Stated problem: Please update the listing lines starting at the one containing "The height and width of the screenshot is (794, 1512)." and ending at the one containing "center [315, 135].", replacing "What do you see at" with "What is at" and leaving everything else unchanged. Return only those lines.

************

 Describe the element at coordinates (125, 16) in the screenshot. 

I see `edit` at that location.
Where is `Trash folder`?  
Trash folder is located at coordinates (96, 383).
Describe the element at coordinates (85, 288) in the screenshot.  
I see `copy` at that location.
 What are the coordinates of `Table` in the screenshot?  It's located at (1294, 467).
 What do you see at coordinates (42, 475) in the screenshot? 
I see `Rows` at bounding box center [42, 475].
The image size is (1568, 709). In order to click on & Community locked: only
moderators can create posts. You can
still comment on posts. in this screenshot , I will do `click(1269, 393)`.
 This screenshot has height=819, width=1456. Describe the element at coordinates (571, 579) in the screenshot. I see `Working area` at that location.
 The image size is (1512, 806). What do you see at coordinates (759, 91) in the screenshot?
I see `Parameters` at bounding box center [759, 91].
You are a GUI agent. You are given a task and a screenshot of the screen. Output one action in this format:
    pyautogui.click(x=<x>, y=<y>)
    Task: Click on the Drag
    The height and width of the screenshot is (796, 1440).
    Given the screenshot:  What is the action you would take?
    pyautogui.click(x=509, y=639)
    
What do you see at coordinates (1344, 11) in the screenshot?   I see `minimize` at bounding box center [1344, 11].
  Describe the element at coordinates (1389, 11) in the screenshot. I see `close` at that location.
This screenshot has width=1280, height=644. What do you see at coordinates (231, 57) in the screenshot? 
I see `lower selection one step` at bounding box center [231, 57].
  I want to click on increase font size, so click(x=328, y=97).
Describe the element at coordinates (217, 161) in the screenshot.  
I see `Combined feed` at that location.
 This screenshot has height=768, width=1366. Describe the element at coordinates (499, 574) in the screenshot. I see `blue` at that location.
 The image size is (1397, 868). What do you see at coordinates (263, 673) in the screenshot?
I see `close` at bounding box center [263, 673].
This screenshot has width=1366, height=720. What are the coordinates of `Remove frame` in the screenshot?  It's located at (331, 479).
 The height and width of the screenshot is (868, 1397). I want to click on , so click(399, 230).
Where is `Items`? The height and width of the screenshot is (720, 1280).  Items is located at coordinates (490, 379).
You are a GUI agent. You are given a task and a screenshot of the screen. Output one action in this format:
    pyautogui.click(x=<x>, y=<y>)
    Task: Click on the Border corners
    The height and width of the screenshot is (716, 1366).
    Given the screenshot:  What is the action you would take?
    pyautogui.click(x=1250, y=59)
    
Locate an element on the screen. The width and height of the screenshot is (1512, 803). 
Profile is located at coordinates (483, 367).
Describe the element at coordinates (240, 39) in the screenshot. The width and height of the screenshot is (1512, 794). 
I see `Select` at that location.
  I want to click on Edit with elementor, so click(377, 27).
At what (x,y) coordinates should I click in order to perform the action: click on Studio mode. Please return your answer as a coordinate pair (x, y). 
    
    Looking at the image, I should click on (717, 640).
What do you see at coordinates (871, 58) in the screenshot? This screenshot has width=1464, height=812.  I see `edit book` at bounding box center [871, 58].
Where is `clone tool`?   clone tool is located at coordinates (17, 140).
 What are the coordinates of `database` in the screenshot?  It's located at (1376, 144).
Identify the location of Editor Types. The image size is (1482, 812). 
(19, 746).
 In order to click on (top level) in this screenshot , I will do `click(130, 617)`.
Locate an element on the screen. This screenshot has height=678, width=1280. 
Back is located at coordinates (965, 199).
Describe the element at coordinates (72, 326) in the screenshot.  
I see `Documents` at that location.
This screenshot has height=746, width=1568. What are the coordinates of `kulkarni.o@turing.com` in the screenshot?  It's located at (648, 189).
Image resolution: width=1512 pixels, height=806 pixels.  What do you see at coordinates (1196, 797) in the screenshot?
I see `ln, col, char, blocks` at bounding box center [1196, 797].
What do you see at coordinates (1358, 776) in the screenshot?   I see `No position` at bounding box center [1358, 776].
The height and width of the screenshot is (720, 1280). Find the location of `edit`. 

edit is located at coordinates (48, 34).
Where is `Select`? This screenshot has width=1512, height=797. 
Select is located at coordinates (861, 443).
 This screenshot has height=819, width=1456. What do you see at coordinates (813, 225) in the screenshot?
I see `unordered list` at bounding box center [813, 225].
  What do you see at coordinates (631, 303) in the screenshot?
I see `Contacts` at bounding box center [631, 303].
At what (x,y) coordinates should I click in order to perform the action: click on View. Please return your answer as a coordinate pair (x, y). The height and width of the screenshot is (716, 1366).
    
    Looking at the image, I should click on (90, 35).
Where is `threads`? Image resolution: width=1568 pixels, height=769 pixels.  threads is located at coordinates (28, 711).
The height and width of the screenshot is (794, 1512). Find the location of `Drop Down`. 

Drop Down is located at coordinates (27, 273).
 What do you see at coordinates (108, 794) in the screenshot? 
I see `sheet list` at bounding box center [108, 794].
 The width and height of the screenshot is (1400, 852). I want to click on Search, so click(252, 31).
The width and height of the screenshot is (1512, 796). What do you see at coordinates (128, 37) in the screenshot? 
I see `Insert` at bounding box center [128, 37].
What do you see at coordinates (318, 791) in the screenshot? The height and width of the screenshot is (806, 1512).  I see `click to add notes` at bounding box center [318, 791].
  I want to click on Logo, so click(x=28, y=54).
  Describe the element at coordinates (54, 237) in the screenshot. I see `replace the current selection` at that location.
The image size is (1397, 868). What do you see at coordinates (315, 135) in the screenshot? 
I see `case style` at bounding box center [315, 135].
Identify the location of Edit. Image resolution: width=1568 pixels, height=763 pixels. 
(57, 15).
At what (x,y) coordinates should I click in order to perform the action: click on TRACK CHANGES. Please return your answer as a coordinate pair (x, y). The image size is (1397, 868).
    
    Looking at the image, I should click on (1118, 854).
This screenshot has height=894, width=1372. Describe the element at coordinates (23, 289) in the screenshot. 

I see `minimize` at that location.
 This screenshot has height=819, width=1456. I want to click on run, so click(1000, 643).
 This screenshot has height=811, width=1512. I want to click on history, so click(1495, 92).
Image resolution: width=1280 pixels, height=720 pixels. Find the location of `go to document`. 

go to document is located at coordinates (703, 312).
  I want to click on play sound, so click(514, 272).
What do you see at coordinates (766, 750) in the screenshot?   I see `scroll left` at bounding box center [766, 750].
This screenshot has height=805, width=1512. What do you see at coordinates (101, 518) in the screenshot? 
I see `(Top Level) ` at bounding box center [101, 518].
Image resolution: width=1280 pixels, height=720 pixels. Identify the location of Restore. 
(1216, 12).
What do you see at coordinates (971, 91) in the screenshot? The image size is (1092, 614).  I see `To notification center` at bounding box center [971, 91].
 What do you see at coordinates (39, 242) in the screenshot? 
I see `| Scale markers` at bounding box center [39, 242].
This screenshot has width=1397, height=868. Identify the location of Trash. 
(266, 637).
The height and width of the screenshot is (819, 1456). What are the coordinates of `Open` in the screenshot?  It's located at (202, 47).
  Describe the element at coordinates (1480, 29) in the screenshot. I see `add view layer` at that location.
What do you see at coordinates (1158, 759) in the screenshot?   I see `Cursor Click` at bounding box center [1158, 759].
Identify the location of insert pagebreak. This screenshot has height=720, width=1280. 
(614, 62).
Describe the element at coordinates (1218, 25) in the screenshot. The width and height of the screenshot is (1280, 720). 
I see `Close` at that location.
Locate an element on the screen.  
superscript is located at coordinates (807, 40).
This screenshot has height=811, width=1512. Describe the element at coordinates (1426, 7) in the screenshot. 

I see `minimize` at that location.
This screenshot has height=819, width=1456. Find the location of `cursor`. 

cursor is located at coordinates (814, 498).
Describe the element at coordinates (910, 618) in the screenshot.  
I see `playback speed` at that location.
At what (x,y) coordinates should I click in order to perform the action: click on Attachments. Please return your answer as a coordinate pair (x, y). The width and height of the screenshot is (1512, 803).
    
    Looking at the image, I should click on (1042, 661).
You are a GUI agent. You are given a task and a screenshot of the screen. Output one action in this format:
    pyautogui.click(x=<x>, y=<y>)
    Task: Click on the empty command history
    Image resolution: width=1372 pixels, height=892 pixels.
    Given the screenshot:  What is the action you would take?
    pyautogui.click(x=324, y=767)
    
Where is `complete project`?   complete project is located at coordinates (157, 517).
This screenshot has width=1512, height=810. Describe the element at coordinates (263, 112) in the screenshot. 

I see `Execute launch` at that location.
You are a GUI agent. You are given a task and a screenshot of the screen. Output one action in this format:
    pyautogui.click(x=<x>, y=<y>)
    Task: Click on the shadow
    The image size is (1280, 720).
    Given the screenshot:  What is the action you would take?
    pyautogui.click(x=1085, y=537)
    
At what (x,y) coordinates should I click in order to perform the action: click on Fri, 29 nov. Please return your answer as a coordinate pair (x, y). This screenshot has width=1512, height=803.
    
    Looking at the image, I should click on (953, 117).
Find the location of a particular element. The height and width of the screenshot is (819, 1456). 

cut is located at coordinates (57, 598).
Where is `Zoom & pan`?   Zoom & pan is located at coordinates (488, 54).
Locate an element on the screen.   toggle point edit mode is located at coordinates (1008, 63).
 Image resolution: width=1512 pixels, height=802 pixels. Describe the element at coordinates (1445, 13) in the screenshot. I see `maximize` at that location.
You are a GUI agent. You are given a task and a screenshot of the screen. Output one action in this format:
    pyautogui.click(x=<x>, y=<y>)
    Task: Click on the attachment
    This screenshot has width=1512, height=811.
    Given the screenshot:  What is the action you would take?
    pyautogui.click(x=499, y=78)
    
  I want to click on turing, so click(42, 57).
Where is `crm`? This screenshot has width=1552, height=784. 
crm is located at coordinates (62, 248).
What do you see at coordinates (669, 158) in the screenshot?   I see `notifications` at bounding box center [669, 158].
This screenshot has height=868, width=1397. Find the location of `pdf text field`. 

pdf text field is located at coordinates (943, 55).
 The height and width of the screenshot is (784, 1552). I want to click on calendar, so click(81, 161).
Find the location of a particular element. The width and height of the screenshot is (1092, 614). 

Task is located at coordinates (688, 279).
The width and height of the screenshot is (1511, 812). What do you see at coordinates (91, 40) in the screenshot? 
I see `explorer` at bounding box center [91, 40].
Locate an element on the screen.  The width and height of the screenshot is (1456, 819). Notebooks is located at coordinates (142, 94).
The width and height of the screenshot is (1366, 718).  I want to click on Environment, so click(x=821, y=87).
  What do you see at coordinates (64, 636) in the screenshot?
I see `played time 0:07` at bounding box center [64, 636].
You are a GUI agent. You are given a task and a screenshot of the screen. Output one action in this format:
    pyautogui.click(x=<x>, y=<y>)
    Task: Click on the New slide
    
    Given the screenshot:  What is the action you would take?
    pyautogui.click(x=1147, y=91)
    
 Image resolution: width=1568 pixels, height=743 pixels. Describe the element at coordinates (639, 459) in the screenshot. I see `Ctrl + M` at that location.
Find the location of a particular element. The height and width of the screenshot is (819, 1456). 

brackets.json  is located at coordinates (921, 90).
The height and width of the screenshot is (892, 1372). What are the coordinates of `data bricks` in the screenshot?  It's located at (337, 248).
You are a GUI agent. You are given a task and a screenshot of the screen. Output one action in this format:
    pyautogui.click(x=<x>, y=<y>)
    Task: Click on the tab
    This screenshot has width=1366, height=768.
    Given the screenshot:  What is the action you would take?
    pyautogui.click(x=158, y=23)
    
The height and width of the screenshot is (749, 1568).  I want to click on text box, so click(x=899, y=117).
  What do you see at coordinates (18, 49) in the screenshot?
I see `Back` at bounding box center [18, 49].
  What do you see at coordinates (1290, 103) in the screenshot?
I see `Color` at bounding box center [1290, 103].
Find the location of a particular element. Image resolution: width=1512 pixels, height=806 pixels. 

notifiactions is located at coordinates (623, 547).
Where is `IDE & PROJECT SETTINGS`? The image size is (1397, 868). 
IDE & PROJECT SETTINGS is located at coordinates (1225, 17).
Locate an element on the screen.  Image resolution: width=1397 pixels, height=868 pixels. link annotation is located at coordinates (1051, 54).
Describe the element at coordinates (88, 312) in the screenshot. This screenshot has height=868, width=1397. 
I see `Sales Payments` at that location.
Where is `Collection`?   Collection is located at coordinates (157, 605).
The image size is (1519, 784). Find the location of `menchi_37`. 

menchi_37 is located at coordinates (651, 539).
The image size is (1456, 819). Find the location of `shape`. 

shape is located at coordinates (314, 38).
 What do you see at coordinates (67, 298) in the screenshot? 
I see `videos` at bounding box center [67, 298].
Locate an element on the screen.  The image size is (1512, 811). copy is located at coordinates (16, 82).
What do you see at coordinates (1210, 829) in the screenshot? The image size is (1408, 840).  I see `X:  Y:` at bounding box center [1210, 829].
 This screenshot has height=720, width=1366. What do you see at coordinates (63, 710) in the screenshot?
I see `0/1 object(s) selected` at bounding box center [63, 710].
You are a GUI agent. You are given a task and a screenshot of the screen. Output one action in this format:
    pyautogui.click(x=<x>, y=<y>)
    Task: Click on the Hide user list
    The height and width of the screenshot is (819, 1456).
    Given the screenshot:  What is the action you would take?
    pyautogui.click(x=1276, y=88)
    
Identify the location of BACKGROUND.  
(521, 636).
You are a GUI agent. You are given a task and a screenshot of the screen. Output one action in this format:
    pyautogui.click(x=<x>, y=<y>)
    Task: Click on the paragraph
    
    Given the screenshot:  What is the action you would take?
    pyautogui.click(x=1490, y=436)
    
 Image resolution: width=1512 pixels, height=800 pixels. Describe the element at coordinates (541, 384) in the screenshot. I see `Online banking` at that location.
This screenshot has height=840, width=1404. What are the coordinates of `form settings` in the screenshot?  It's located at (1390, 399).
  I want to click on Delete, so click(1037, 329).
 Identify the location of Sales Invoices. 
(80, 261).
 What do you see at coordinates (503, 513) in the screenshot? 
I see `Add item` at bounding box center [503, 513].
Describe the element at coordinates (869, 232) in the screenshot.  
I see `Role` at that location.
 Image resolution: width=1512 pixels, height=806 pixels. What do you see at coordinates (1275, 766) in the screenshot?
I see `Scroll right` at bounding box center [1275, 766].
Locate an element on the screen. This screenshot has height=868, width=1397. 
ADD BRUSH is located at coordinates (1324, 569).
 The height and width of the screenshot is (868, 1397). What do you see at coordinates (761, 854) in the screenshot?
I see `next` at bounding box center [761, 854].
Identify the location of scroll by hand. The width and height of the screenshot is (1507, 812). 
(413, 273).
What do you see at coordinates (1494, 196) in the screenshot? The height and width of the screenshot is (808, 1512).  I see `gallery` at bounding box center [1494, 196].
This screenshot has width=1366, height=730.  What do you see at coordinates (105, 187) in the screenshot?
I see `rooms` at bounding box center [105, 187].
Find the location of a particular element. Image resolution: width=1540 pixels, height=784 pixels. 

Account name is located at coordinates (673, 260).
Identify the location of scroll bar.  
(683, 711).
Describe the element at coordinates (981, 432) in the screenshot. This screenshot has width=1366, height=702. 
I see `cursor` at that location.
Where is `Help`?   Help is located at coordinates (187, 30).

************

Answer for this exercise:
The height and width of the screenshot is (794, 1512). Find the location of `Drop Down`. 

Drop Down is located at coordinates (27, 273).
 What is at coordinates (108, 794) in the screenshot? 
I see `sheet list` at bounding box center [108, 794].
 The width and height of the screenshot is (1400, 852). I want to click on Search, so click(252, 31).
The width and height of the screenshot is (1512, 796). What is at coordinates (128, 37) in the screenshot? 
I see `Insert` at bounding box center [128, 37].
What is at coordinates (318, 791) in the screenshot? The height and width of the screenshot is (806, 1512).  I see `click to add notes` at bounding box center [318, 791].
  I want to click on Logo, so click(x=28, y=54).
  Describe the element at coordinates (54, 237) in the screenshot. I see `replace the current selection` at that location.
The image size is (1397, 868). What is at coordinates (315, 135) in the screenshot? 
I see `case style` at bounding box center [315, 135].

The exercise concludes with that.